Please lay out the data as a two-column CSV headed command and location, one row for each text and its answer, with each value in a single quoted field and line breaks turned into spaces. Begin at the line that has "Image resolution: width=1024", stop after the line that has "click(x=726, y=412)", and leave the pictures out.

▶ **ENTRIES SHOWN**

################

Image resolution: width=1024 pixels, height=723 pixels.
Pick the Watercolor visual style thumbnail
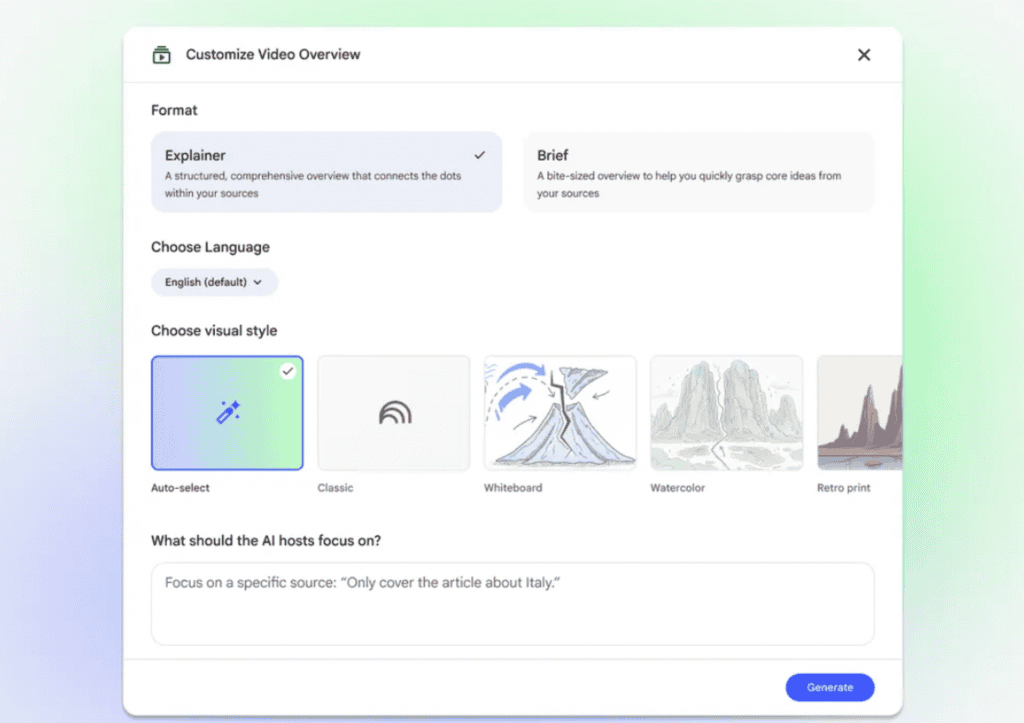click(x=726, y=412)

################

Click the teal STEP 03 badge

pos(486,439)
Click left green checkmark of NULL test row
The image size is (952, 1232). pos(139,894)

################

▶ **EXERCISE SOLUTION**
command,location
"Image resolution: width=1024 pixels, height=723 pixels. Pick the Watercolor visual style thumbnail","click(x=726, y=412)"